Tussen houtwerk en dak werd een ‘pente anti-passaro’ geplaatst (anti-vogel kam) omdat de vogeltjes dol zijn op zo’n ecologisch dak, maar wij niet op de nestjes van die vogeltjes.

Dakgoten zijn wij niet vergeten en ons dak komt langs alle kanten minstens 30 cm van de muur zodat het water er niet tegen kletst. Portugese daken komen praktisch gelijk met de muur en dakgoten gebruiken ze zelden. Maar de Portugese zon compenseert geenszins haar lands soms eindeloze drasj buien en vochtproblemen bijgevolg.
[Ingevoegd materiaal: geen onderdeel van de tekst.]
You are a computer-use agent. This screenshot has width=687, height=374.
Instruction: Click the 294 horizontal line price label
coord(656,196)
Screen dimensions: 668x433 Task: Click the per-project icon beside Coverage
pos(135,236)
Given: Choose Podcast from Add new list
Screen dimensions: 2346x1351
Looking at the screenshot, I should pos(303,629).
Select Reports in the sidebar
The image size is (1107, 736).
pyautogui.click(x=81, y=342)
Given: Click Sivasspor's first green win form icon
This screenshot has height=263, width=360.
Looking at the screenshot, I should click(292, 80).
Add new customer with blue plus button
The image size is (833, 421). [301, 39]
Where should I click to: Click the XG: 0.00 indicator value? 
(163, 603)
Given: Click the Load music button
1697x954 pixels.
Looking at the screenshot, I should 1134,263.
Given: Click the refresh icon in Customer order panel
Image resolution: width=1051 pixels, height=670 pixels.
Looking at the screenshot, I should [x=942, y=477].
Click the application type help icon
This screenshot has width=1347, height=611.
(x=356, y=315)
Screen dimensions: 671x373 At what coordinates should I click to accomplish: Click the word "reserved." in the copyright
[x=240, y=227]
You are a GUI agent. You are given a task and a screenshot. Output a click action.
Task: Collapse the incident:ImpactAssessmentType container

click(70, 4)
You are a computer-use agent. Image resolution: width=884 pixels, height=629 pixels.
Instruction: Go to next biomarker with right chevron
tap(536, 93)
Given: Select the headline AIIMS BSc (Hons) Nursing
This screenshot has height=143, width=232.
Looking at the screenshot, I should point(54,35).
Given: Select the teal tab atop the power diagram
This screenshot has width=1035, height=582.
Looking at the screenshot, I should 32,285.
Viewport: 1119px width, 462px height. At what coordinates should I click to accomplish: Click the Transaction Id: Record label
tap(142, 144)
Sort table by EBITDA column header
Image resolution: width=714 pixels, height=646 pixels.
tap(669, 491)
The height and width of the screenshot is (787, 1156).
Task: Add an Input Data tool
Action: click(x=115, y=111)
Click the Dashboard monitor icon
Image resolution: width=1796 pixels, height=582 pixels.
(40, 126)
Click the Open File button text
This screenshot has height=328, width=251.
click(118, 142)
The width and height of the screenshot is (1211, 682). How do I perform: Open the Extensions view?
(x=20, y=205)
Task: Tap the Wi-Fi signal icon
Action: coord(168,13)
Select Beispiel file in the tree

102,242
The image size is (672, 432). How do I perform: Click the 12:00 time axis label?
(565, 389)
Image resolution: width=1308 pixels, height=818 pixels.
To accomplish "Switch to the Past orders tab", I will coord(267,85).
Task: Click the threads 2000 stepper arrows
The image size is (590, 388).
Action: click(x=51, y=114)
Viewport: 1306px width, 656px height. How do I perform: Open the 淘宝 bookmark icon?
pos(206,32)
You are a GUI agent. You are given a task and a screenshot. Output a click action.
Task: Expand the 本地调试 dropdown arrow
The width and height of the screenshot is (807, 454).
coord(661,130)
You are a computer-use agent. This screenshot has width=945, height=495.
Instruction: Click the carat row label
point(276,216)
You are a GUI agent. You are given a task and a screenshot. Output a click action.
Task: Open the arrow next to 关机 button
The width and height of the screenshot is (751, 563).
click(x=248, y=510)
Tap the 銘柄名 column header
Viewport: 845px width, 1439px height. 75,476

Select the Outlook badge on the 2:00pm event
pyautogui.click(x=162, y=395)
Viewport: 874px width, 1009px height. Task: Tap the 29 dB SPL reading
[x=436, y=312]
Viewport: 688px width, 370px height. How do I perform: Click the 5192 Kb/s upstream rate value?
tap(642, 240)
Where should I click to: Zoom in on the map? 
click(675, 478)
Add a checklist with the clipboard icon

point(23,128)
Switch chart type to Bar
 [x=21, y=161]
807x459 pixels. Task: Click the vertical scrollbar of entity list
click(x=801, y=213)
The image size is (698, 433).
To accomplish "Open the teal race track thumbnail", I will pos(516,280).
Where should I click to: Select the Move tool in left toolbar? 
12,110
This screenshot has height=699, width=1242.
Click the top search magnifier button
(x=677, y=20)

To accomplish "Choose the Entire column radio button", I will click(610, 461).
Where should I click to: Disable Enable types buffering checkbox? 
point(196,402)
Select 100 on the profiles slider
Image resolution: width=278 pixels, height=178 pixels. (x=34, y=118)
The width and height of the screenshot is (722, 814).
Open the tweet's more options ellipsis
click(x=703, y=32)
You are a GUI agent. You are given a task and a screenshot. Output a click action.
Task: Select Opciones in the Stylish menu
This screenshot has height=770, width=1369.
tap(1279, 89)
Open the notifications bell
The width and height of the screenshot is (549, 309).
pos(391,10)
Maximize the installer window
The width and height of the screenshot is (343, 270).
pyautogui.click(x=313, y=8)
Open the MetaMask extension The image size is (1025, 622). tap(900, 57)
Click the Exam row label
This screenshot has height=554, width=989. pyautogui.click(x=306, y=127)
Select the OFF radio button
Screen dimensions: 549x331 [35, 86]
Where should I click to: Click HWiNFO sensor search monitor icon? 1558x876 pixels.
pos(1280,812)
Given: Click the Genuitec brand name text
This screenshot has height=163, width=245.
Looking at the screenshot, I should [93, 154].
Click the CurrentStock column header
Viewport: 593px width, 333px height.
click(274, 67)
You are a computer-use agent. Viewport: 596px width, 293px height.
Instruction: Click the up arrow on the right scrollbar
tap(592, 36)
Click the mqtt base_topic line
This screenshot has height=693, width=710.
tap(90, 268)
Dat deel integreren we dus niet mee.



Op termijn kiezen we voor de hele bekleding van ons huis (dak, muren, vloer, verf,…) voor ecologische materialen omdat dit heel erg de lucht bepaalt waarin je leeft. En we ademen buiten als zo vers, dus binnen mag ook.

Het dak staat er dus op. Al een tijdje trouwens, maar uw blogger kwam maar niet tot het bloggen van de gebeurtenissen. Er rest mij nog te vertellen over de aanmaak van de stoep rond het huis, de 60 cm dikke lemen muren die er werden uitgeklopt, de aanleg van elektriciteit en water in het huis, het metsen van de badkamer met oude schouw waarin het bad zal geplaatst worden. En er rest mij vanaf heden het relaas van mijn eigen inbreng in ‘den bouw’ daar mijn baby nu naar de crèche gaat en geen enkel excuus nog zal gelden om niet zelf in de werkbroek te kruipen. Absolutely Fabulous!




dinsdag 19 juli 2016

Oh buitenkeuken, gij zijt zo schoon!

Omdat de zomers in Portugal altijd warm zijn en we begin juni toch echt wel in dat seizoen waren aanbeland, diende een verandering van habitat zich aan. De caravan moest ingeruild worden voor iets waar de wind kan doorwaaien en het geen 50 graden wordt overdag. Het vakantiehuis in spé waar de pré-badkamer gevestigd  is (lees hier) staat voor de rest vol met onze spullen dus daar blijven we af tot ons eigen huis klaar is. Ons huis heeft eerst een nieuw dak nodig dus daar konden we ook niet terecht. 

Het werd een buitenkeuken in wat later onze tuin zal zijn, haaks op het huis. 

Op 1,2,3 stond ze er niet, maar het scheelt niet veel. Terwijl wij (mijn baby en ik) overdag uit de caravan vluchtten en ons onder de boom placeerden,


werkte de man des huizes in sneltempo aan wat een plezierig afdak met pompbak is geworden. Met stromend water en koelkast! Dat water, daar heeft hij minstens een maand voor in grachten liggen ploeteren en de elektriciteit is voorlopig nog steeds van de buurman.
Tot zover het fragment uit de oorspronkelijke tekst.